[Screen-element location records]
══════

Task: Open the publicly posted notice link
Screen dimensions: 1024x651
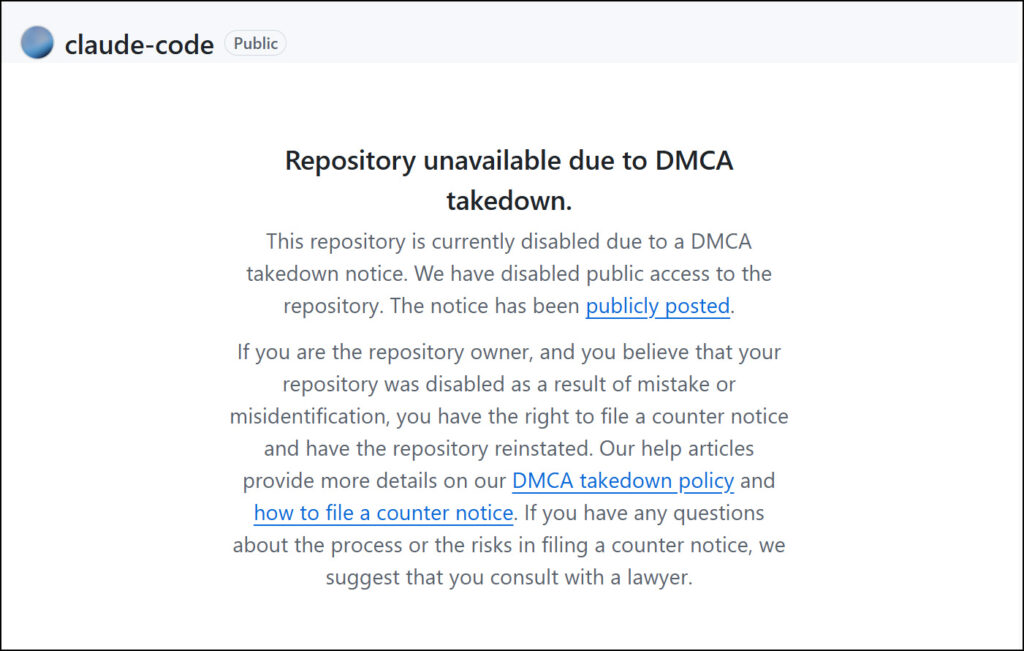Action: [657, 306]
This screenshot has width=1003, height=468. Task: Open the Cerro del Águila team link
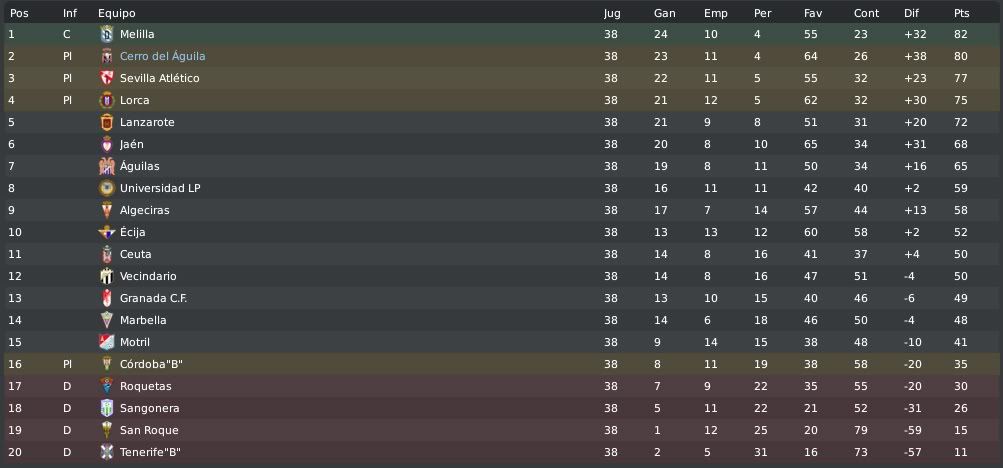(x=162, y=56)

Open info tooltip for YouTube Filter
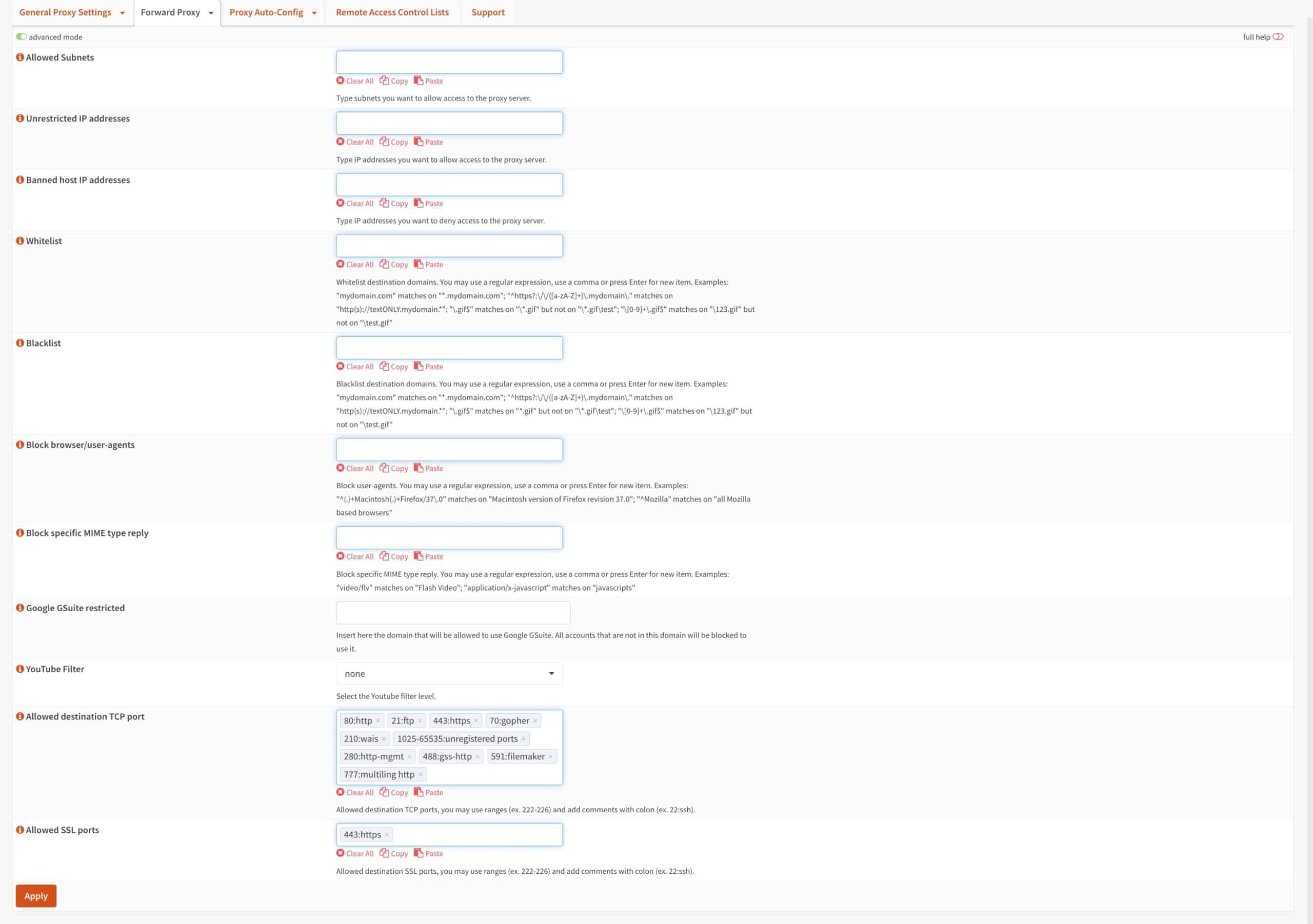point(20,669)
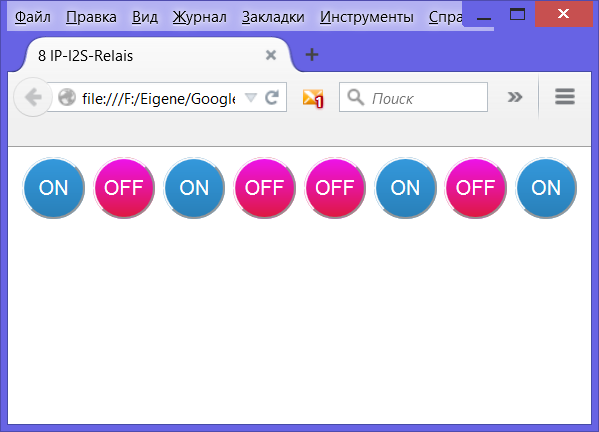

══════

Lay out the entries from the line that contains "This screenshot has" through the end of the entries, inclusive, as a JSON list of strings with one string per line. Leave out blank lines and pictures.

[
  "This screenshot has width=1003, height=468. Task: Open the Cerro del Águila team link",
  "(x=162, y=56)",
  "Open info tooltip for YouTube Filter",
  "point(20,669)"
]